Background
The failure of the United States to protect the rights of farmworkers ensures second-class status for these hard working laborers. Historically, labor laws have completely ignored them, and as a result, they live in extreme poverty.
Farmworkers are the poorest workers in America.
- Half of all individuals earn less than $7,500 per year, and half of farmworker families earn less than $10,000 per year.
- Three out of five farmworker families reported incomes below the federal poverty threshold.
Farmworkers have one of the most insecure jobs in America.
- Farmworkers are much more likely to have temporary jobs because this allows employers to escape many provisions of US labor laws to reduce costs.
Ninety-nine percent of farmworkers have no Social Security pension or disability insurance, and 95 percent of all farmworkers have no health insurance for non-work-related injuries or illnesses. - Children are affected as well: 37 percent of adolescent farmworkers in the United States work full time.
- Women working under the piece-rate system of pay often need to work longer hours to earn the same income as men. They are also more vulnerable to the unhealthy work conditions and sexual harassment prevalent in the agricultural workplace. Women continue to have primary responsibility for childcare and most household chores.
- Buyers and retailers use their purchasing power to push the costs and risks of business down the supply chain to their producers. Prices paid to producers have dropped considerably over the past 20 years. In 1990, growers received 41 percent of the retail price of tomatoes; in 2000, they barely received 25 percent.
Laws fail to protect the rights of farmworkers.
- Farmworkers have long been among the least protected from abuses in the workplace in the United States.

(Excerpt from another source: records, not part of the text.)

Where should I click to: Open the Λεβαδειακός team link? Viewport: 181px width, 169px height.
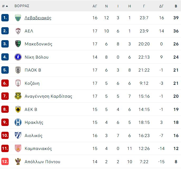point(38,18)
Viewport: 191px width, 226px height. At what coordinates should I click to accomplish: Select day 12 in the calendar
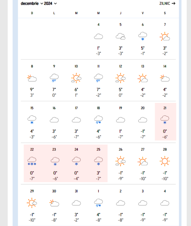[x=121, y=80]
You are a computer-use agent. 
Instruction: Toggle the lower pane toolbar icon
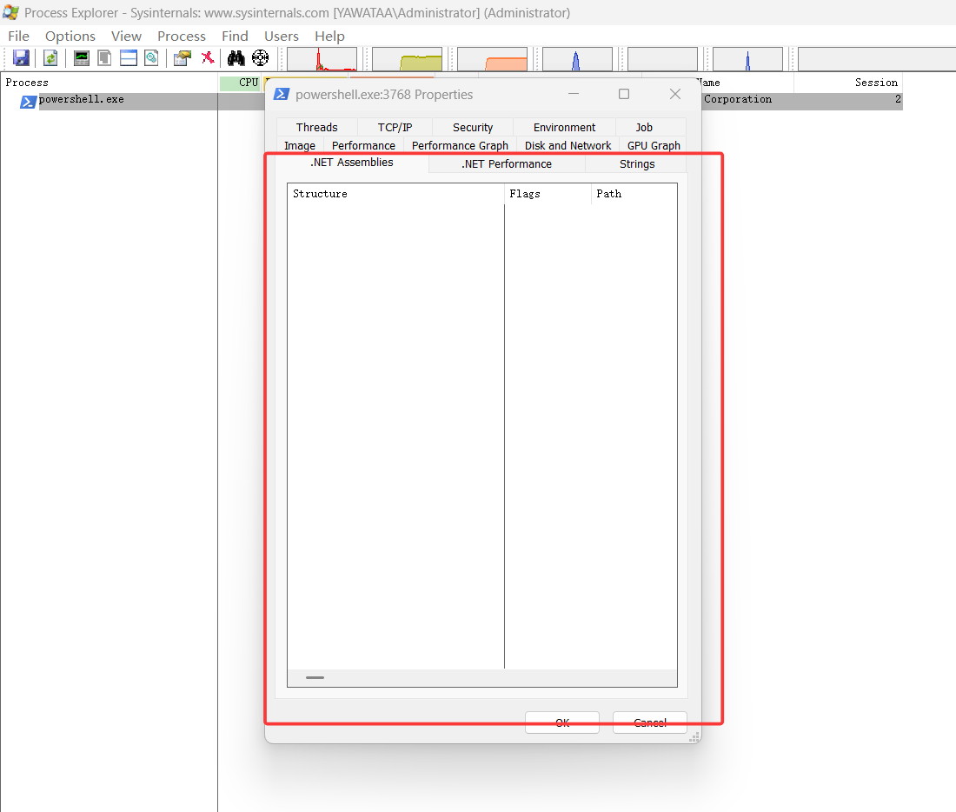click(x=128, y=58)
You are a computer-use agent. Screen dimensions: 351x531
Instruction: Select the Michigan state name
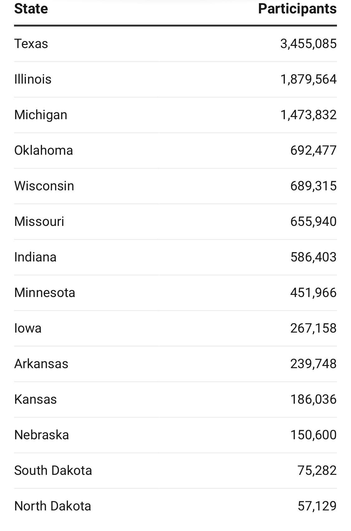tap(41, 115)

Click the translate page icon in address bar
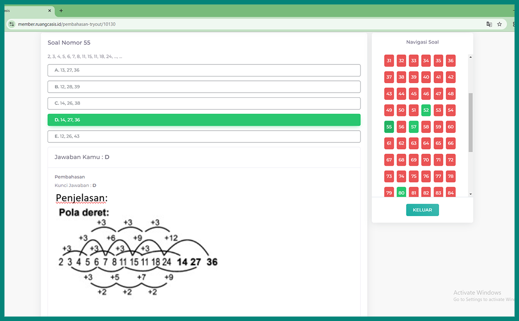tap(489, 24)
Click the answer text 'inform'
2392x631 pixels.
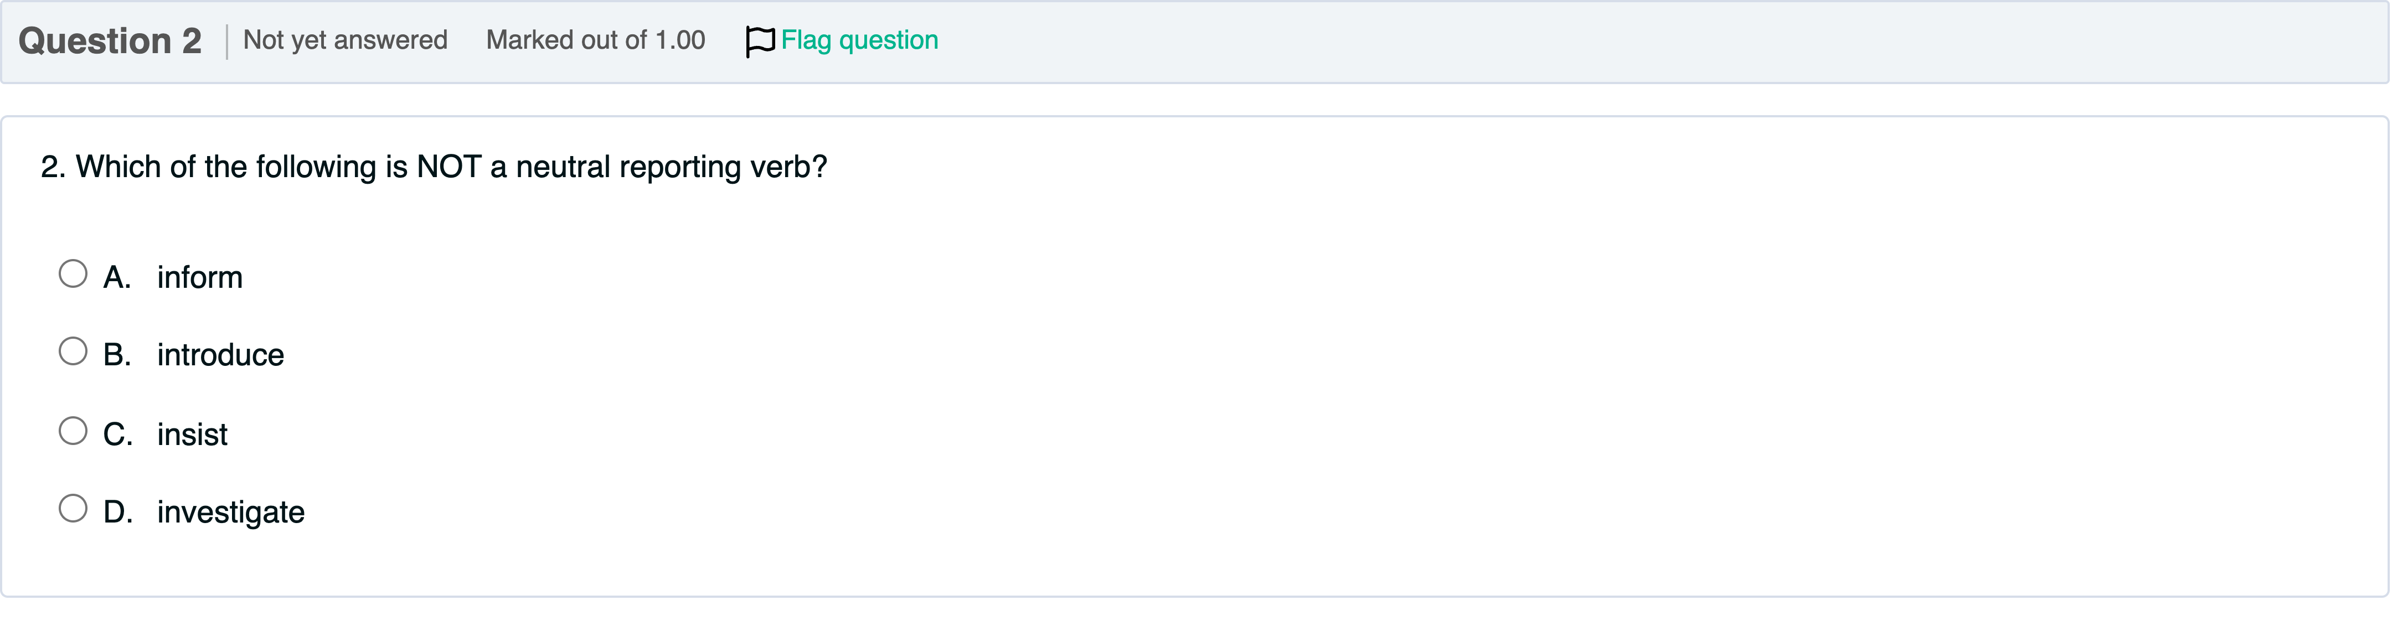coord(200,277)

Over the past six years, six federal prosecutions of forced labor involving hundreds of workers—literally, slave camps—have occurred in plantation agriculture.
- The most important labor laws, at both the federal and state levels, exclude farmworkers altogether or afford lesser protection to them than to workers in other sectors of the economy.
- Farmworkers don't have federal protection for the right to organize.
- Farmworkers don't have the right to overtime pay.
- Farmworkers are denied the same protections from health and safety hazards that other workers enjoy.